By Sid Perkins
Global warming is real and will continue, and there’s strong evidence that people are to blame, an international panel of scientists has concluded. Other scientists suggest ways that people might reduce future atmosphere-warming greenhouse-gas emissions and argue that societies will have to adapt to the climate change that’s yet to occur.
“The evidence for warming having happened on the planet is unequivocal,” says Susan Solomon, an atmospheric scientist at the National Oceanic and Atmospheric Administration in Boulder, Colo. “We can see that in rising air temperatures, we can see it in changes in snow cover in the Northern Hemisphere, we can see it in global sea rise,” she says. Solomon and her colleagues on the Intergovernmental Panel on Climate Change (IPCC) released their latest assessment of recent warming trends at a press conference in Paris on Feb. 2.
The average temperatures at Earth’s surface for 11 of the past 12 years rank among the dozen highest values recorded since the mid-1800s. Over the past 100 years, global average temperature has risen about 0.74°C, the IPCC researchers report. With 90 percent certainty, scientists link that increase to the rising concentrations of carbon dioxide and other heat-trapping greenhouse gases that human activities have released into Earth’s atmosphere.

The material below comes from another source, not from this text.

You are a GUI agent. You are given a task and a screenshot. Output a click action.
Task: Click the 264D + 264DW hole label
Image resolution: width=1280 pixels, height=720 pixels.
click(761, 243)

Carbon dioxide concentrations measured 379 parts per million (ppm) in 2005, far in excess of the fractions inferred from ice-core data representing periods going back 650,000 years. The concentration of atmospheric carbon dioxide is now growing at around 1.9 ppm per year, the largest rate of increase ever measured. Accordingly, scientists suggest in the IPCC report that over the next 20 years, the average global temperature will rise by an additional 0.4°C.
Today, coal and petroleum combustion each account for about 40 percent of global carbon dioxide emissions, says Daniel P. Schrag, a geochemist at Harvard University. The largest use of coal, burning it to generate electricity, produces about 8 billion tons of carbon dioxide each year—”more than any responsible climate change policy can accommodate,” he says in the Feb. 9 Science.

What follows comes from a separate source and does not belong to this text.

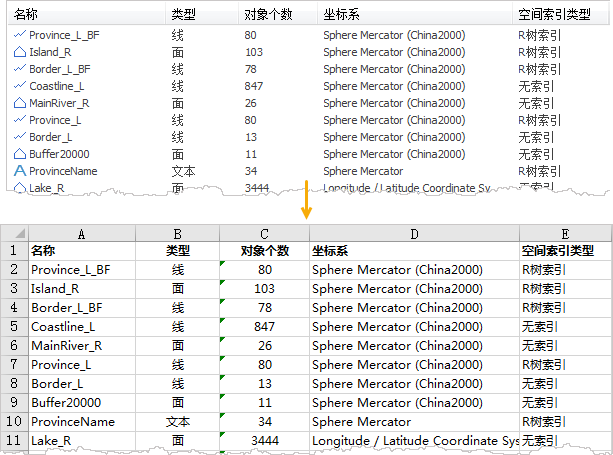Click the polygon icon beside Lake_R in the top list

[x=19, y=187]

Strategies to decrease carbon dioxide emissions include reducing energy use, capturing carbon dioxide at its sources and sequestering it, or expanding the application of energy sources that don’t produce the gas. “It’s clear that none of these is a silver bullet,” says Schrag.

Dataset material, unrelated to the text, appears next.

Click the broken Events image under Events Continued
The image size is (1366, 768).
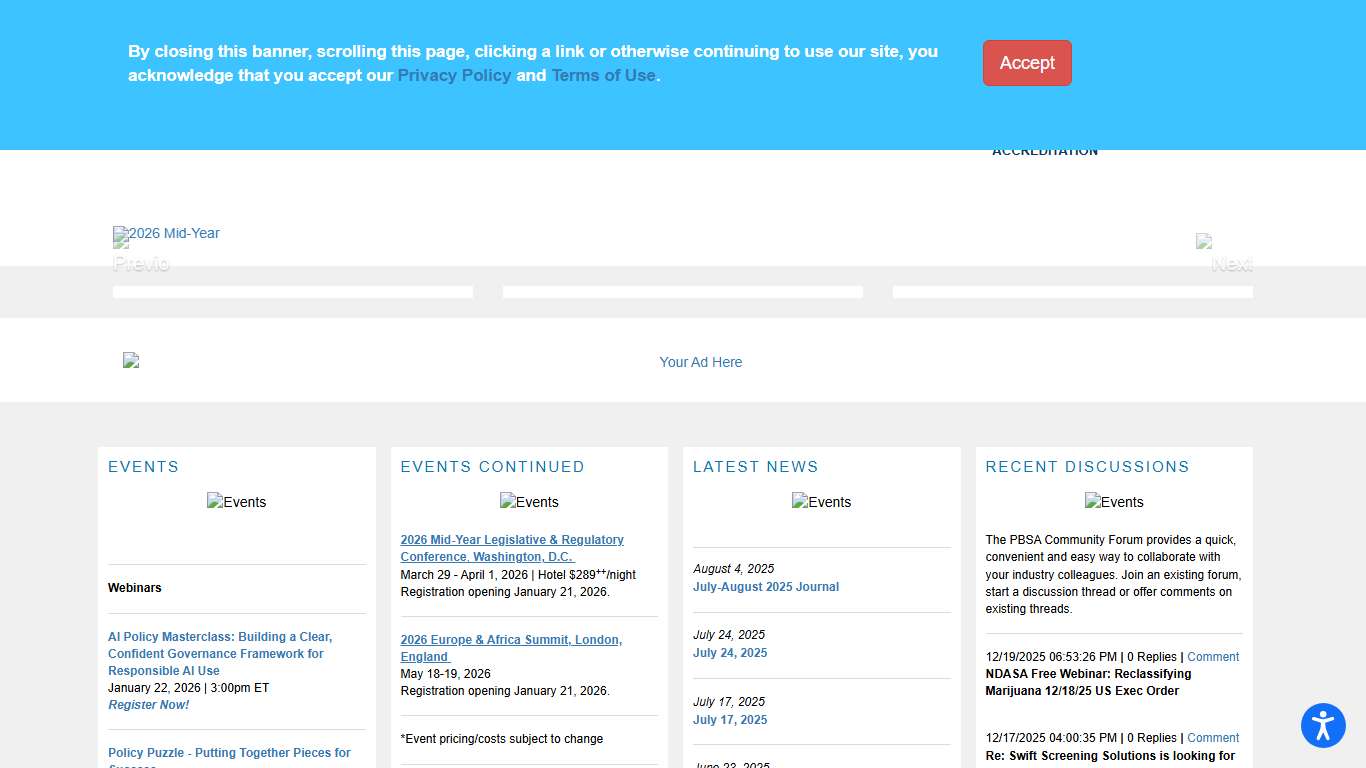[529, 502]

However, one promising technique is to lock away the gas by injecting it into seafloor sediments or by pumping it into saline aquifers or old oil and gas fields. In ongoing research, scientists at a handful of test sites sequester only about 1 million tons of carbon dioxide each year, Schrag reports.
Even the most optimistic projections of emissions limits show global greenhouse-gas concentrations rising for the foreseeable future, says Roger Pielke Jr., a policy analyst at the University of Colorado at Boulder. Future climate change is unavoidable, he and his colleagues report in the Feb. 8 Nature. Therefore, they add, adaptation to the warming yet to come will be as essential to climate policy as greenhouse-gas mitigation.
The IPCC is scheduled to address the mitigation of climate change in an April report. In May, the group will issue an assessment of the societal impact of current and future warming and is to suggest how people might best adjust to the change.